Add a try/catch clause around any network or file operation.
Yesterday, a network connection to Shared Writable Storage experienced a minor hiccup. Services automatically recovered in about 20 seconds and impacting less than 3% of all hosted applications, but we received several tickets from users whose applications were offline for hours. Following are a few important concepts and options for developers.
Pagoda Box works infrastructure magic on a daily basis, but a few cloud realities are handled only by developers inside their applications. If you’re not familiar with them, take a second to review the CAP Theorem and “The Eight Fallacies of Distributed Computing” or more here.
Here’s the quick list for your convenience:
CAP Theorem: it is impossible for a distributed computer system to simultaneously provide all three of the following guarantees:
- Consistency (all nodes see the same data at the same time)
- Availability (a guarantee that every request receives a response about whether it was successful or failed)
- Partition tolerance (the system continues to operate despite arbitrary message loss or failure of part of the system)
The Eight Fallacies of Distributed Computing
1. The network is reliable.
2. Latency is zero.
3. Bandwidth is infinite.
4. The network is secure.
5. Topology doesn’t change.
6. There is one administrator.
7. Transport cost is zero.
8. The network is homogeneous.
Where Partition Tolerance and Fallacy No. 1 Intersect
While Pagoda Box does a great job of minimizing or eliminating most of these issues, Partition Tolerance and Fallacy No. 1 are biggies, especially for PHP. Specifically, many PHP frameworks and applications were created on the assumption that everything resides in a single server and not a distributed environment. Assumptions that are true in a single server environment quickly fly out the window once the application is distributed.
Example: Local Sessions
Consider the practice of storing sessions locally. Applications on Pagoda Box scale horizontally across multiple instances. Obviously in a distributed environment, each instance writing it’s own local sessions would result in garbled session data as visitors navigate to several different instances. This happens in ecommerce, and you’ve got a lawsuit .
Pagoda Box allows developers to centralize this dependency with Shared Writable Storage (but we officially recommend a sessions cached in Redis). Problem solved, right? Well, mostly. Unfortunately, applications still have to account for Partition Tolerance and Fallacy No. 1 because all networks are, in fact, unreliable when compared to hosting on a single server.
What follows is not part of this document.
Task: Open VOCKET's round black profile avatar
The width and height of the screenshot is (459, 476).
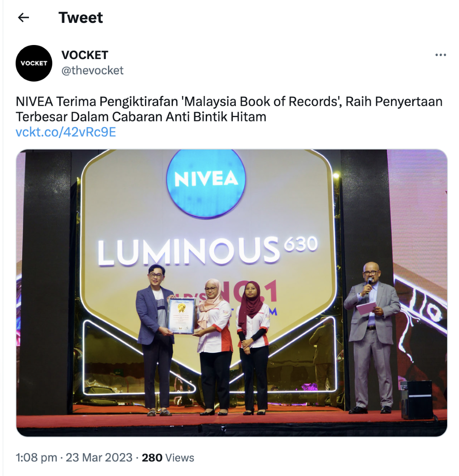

That’s not to say distributed networks are always dropping offline. It simply suggests that due to fleeting congestion at a switch or when cycling physical hardware for security, network communications occasionally ‘fluctuate’. Frameworks or applications must anticipate these hiccups, and account for latency or packet loss gracefully. What if the app doesn’t retrieve session data instantaneously? Does the entire application seize up, or can it wait, return an error, and resume normal activity when the network connection is reestablished?
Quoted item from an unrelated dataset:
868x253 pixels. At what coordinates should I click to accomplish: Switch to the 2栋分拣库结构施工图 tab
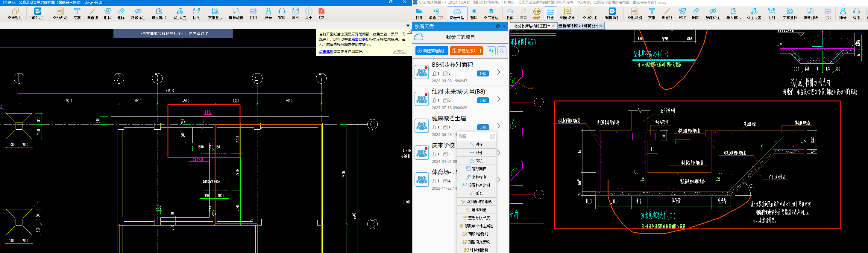pos(531,26)
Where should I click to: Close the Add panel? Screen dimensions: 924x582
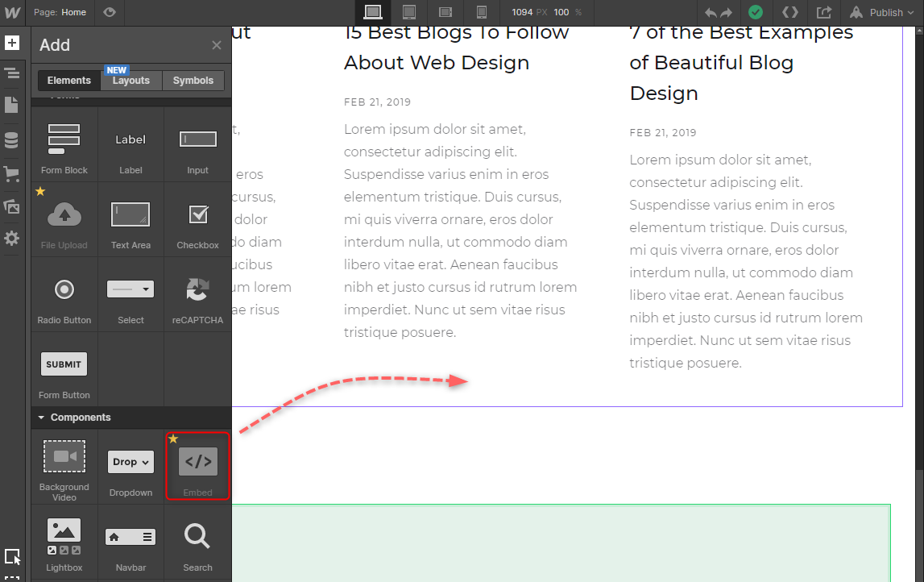coord(216,45)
On the client side of the curtain, application or framework developers need to architect with cloud distribution in mind. When using Pagoda Box, if your application mysteriously shuts down while all the underlying resources remain available, check how heavily you’re using Shared Writable Storage. It may be a sign that your application doesn’t gracefully provide Partition Tolerance. Note that the Pagoda Box infrastructure will gracefully retain or reestablish connections. Adding a try/catch clause around any network or file operation is a simple way to accommodate. Also know that “Deploy Latest” will reset applications to their working state.
Pagoda Box’s Role
Behind the curtain, we work a bunch of voodoo around infrastructure. Pagoda Box monitors and maintains all services 24/7, and we’re working to increase the number and quality of both. We do not detect when applications are live or dead. However, in coming weeks, we’re introducing Ping Monitoring to the dashboard to help increase app uptime visibility for administrators and developers.